→ What to produce:
Word for word, repeat each of the records below.

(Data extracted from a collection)
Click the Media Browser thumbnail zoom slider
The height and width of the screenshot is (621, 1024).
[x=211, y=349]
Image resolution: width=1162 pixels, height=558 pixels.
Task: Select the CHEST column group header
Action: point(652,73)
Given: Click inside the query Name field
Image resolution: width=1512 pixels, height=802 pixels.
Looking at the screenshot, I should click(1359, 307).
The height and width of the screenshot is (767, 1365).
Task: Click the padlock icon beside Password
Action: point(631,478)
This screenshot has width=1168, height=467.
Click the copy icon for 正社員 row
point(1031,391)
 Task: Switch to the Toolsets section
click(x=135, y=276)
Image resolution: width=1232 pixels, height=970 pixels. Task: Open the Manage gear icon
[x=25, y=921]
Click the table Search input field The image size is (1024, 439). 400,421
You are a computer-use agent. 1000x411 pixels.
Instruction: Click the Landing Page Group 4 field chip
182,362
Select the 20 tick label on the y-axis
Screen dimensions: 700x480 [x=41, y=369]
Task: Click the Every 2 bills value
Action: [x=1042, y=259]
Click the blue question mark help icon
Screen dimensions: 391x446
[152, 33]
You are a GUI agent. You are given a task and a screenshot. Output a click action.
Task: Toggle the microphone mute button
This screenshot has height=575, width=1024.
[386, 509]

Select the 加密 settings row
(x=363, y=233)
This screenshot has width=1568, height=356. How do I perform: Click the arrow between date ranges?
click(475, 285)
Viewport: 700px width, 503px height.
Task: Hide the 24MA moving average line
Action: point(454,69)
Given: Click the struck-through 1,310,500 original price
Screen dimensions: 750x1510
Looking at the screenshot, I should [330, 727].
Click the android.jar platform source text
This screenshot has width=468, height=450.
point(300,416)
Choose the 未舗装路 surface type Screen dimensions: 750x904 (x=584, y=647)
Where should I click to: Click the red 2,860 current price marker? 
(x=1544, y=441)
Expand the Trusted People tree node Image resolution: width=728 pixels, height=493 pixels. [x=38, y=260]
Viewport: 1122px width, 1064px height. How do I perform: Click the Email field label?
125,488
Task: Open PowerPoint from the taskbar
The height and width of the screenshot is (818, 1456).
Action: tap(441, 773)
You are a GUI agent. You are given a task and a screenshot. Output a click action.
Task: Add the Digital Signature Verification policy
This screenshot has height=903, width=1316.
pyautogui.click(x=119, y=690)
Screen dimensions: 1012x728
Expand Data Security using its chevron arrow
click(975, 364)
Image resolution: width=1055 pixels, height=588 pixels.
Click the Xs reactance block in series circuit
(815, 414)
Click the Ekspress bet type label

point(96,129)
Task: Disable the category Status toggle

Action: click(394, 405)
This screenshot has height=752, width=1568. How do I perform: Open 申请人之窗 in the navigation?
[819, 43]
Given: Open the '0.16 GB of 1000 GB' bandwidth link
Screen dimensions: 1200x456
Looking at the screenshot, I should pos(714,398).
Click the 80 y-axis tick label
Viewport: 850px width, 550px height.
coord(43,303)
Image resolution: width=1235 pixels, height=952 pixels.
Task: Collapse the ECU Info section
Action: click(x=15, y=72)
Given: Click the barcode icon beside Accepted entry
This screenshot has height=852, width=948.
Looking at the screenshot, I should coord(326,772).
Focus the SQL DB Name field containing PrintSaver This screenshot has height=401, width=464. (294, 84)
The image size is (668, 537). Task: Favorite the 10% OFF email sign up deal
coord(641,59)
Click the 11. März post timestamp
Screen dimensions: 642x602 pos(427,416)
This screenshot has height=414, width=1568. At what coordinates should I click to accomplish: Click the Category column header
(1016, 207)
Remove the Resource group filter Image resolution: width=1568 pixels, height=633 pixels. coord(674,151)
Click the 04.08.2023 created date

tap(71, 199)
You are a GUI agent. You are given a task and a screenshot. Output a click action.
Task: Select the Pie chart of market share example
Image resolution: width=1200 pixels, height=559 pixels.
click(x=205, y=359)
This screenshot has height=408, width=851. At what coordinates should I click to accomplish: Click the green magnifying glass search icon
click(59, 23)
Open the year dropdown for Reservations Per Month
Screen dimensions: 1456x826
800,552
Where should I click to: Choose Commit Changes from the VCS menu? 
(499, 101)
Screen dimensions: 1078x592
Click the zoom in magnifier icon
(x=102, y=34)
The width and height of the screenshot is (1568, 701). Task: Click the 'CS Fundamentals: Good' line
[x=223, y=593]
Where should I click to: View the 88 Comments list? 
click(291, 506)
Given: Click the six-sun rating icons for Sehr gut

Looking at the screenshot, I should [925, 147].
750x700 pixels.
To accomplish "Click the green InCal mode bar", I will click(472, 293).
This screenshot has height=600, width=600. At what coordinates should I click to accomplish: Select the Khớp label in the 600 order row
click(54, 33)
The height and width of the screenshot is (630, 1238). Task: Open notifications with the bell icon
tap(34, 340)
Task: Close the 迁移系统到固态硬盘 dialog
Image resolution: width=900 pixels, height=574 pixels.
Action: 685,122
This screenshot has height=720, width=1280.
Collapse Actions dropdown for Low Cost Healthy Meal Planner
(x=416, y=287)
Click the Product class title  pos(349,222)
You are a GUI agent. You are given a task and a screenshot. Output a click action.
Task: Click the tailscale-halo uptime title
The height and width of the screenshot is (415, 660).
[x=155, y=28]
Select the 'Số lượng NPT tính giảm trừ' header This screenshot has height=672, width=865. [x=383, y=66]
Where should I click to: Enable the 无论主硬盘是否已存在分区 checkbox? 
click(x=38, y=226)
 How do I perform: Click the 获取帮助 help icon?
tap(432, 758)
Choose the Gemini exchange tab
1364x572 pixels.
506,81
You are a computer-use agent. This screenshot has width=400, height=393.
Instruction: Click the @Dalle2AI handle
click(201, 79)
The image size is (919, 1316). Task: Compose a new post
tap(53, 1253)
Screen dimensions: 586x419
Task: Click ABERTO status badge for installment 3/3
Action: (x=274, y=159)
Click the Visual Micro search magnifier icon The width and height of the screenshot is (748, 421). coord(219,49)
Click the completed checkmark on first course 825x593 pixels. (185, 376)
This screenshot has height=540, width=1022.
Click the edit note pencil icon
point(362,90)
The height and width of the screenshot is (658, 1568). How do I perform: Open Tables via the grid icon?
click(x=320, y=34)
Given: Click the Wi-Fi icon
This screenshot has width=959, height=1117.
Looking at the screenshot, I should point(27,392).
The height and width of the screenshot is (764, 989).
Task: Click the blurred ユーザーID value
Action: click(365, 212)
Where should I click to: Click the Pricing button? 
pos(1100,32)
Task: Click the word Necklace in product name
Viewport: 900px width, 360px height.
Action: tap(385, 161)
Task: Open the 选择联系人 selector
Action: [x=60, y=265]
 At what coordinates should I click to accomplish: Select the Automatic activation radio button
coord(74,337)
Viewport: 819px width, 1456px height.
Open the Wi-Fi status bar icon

→ Solution to this problem:
Click the Media Browser thumbnail zoom slider
The height and width of the screenshot is (621, 1024).
[x=211, y=349]
Image resolution: width=1162 pixels, height=558 pixels.
Task: Select the CHEST column group header
Action: point(652,73)
Given: Click inside the query Name field
Image resolution: width=1512 pixels, height=802 pixels.
Looking at the screenshot, I should click(1359, 307).
The height and width of the screenshot is (767, 1365).
Task: Click the padlock icon beside Password
Action: point(631,478)
This screenshot has width=1168, height=467.
Click the copy icon for 正社員 row
point(1031,391)
 Task: Switch to the Toolsets section
click(x=135, y=276)
Image resolution: width=1232 pixels, height=970 pixels. Task: Open the Manage gear icon
[x=25, y=921]
Click the table Search input field The image size is (1024, 439). 400,421
You are a computer-use agent. 1000x411 pixels.
Instruction: Click the Landing Page Group 4 field chip
182,362
Select the 20 tick label on the y-axis
Screen dimensions: 700x480 [x=41, y=369]
Task: Click the Every 2 bills value
Action: [x=1042, y=259]
Click the blue question mark help icon
Screen dimensions: 391x446
[152, 33]
You are a GUI agent. You are given a task and a screenshot. Output a click action.
Task: Toggle the microphone mute button
This screenshot has height=575, width=1024.
[386, 509]

Select the 加密 settings row
(x=363, y=233)
This screenshot has width=1568, height=356. How do I perform: Click the arrow between date ranges?
click(475, 285)
Viewport: 700px width, 503px height.
Task: Hide the 24MA moving average line
Action: point(454,69)
Given: Click the struck-through 1,310,500 original price
Screen dimensions: 750x1510
Looking at the screenshot, I should [330, 727].
Click the android.jar platform source text
This screenshot has width=468, height=450.
point(300,416)
Choose the 未舗装路 surface type Screen dimensions: 750x904 (x=584, y=647)
Where should I click to: Click the red 2,860 current price marker? 
(x=1544, y=441)
Expand the Trusted People tree node Image resolution: width=728 pixels, height=493 pixels. [x=38, y=260]
Viewport: 1122px width, 1064px height. How do I perform: Click the Email field label?
125,488
Task: Open PowerPoint from the taskbar
The height and width of the screenshot is (818, 1456).
Action: tap(441, 773)
You are a GUI agent. You are given a task and a screenshot. Output a click action.
Task: Add the Digital Signature Verification policy
This screenshot has height=903, width=1316.
pyautogui.click(x=119, y=690)
Screen dimensions: 1012x728
Expand Data Security using its chevron arrow
click(975, 364)
Image resolution: width=1055 pixels, height=588 pixels.
Click the Xs reactance block in series circuit
(815, 414)
Click the Ekspress bet type label

point(96,129)
Task: Disable the category Status toggle

Action: click(394, 405)
This screenshot has height=752, width=1568. How do I perform: Open 申请人之窗 in the navigation?
[819, 43]
Given: Open the '0.16 GB of 1000 GB' bandwidth link
Screen dimensions: 1200x456
Looking at the screenshot, I should pos(714,398).
Click the 80 y-axis tick label
Viewport: 850px width, 550px height.
coord(43,303)
Image resolution: width=1235 pixels, height=952 pixels.
Task: Collapse the ECU Info section
Action: click(x=15, y=72)
Given: Click the barcode icon beside Accepted entry
This screenshot has height=852, width=948.
Looking at the screenshot, I should coord(326,772).
Focus the SQL DB Name field containing PrintSaver This screenshot has height=401, width=464. (294, 84)
The image size is (668, 537). Task: Favorite the 10% OFF email sign up deal
coord(641,59)
Click the 11. März post timestamp
Screen dimensions: 642x602 pos(427,416)
This screenshot has height=414, width=1568. At what coordinates should I click to accomplish: Click the Category column header
(1016, 207)
Remove the Resource group filter Image resolution: width=1568 pixels, height=633 pixels. coord(674,151)
Click the 04.08.2023 created date

tap(71, 199)
You are a GUI agent. You are given a task and a screenshot. Output a click action.
Task: Select the Pie chart of market share example
Image resolution: width=1200 pixels, height=559 pixels.
click(x=205, y=359)
This screenshot has height=408, width=851. At what coordinates should I click to accomplish: Click the green magnifying glass search icon
click(59, 23)
Open the year dropdown for Reservations Per Month
Screen dimensions: 1456x826
800,552
Where should I click to: Choose Commit Changes from the VCS menu? 
(499, 101)
Screen dimensions: 1078x592
Click the zoom in magnifier icon
(x=102, y=34)
The width and height of the screenshot is (1568, 701). Task: Click the 'CS Fundamentals: Good' line
[x=223, y=593]
Where should I click to: View the 88 Comments list? 
click(291, 506)
Given: Click the six-sun rating icons for Sehr gut

Looking at the screenshot, I should [925, 147].
750x700 pixels.
To accomplish "Click the green InCal mode bar", I will click(472, 293).
This screenshot has height=600, width=600. At what coordinates should I click to accomplish: Select the Khớp label in the 600 order row
click(54, 33)
The height and width of the screenshot is (630, 1238). Task: Open notifications with the bell icon
tap(34, 340)
Task: Close the 迁移系统到固态硬盘 dialog
Image resolution: width=900 pixels, height=574 pixels.
Action: 685,122
This screenshot has height=720, width=1280.
Collapse Actions dropdown for Low Cost Healthy Meal Planner
(x=416, y=287)
Click the Product class title  pos(349,222)
You are a GUI agent. You are given a task and a screenshot. Output a click action.
Task: Click the tailscale-halo uptime title
The height and width of the screenshot is (415, 660).
[x=155, y=28]
Select the 'Số lượng NPT tính giảm trừ' header This screenshot has height=672, width=865. [x=383, y=66]
Where should I click to: Enable the 无论主硬盘是否已存在分区 checkbox? 
click(x=38, y=226)
 How do I perform: Click the 获取帮助 help icon?
tap(432, 758)
Choose the Gemini exchange tab
1364x572 pixels.
506,81
You are a computer-use agent. This screenshot has width=400, height=393.
Instruction: Click the @Dalle2AI handle
click(201, 79)
The image size is (919, 1316). Task: Compose a new post
tap(53, 1253)
Screen dimensions: 586x419
Task: Click ABERTO status badge for installment 3/3
Action: (x=274, y=159)
Click the Visual Micro search magnifier icon The width and height of the screenshot is (748, 421). coord(219,49)
Click the completed checkmark on first course 825x593 pixels. (185, 376)
This screenshot has height=540, width=1022.
Click the edit note pencil icon
point(362,90)
The height and width of the screenshot is (658, 1568). How do I perform: Open Tables via the grid icon?
click(x=320, y=34)
Given: Click the Wi-Fi icon
This screenshot has width=959, height=1117.
Looking at the screenshot, I should point(27,392).
The height and width of the screenshot is (764, 989).
Task: Click the blurred ユーザーID value
Action: click(365, 212)
Where should I click to: Click the Pricing button? 
pos(1100,32)
Task: Click the word Necklace in product name
Viewport: 900px width, 360px height.
Action: tap(385, 161)
Task: Open the 选择联系人 selector
Action: [x=60, y=265]
 At what coordinates should I click to accomplish: Select the Automatic activation radio button
coord(74,337)
Viewport: 819px width, 1456px height.
Open the Wi-Fi status bar icon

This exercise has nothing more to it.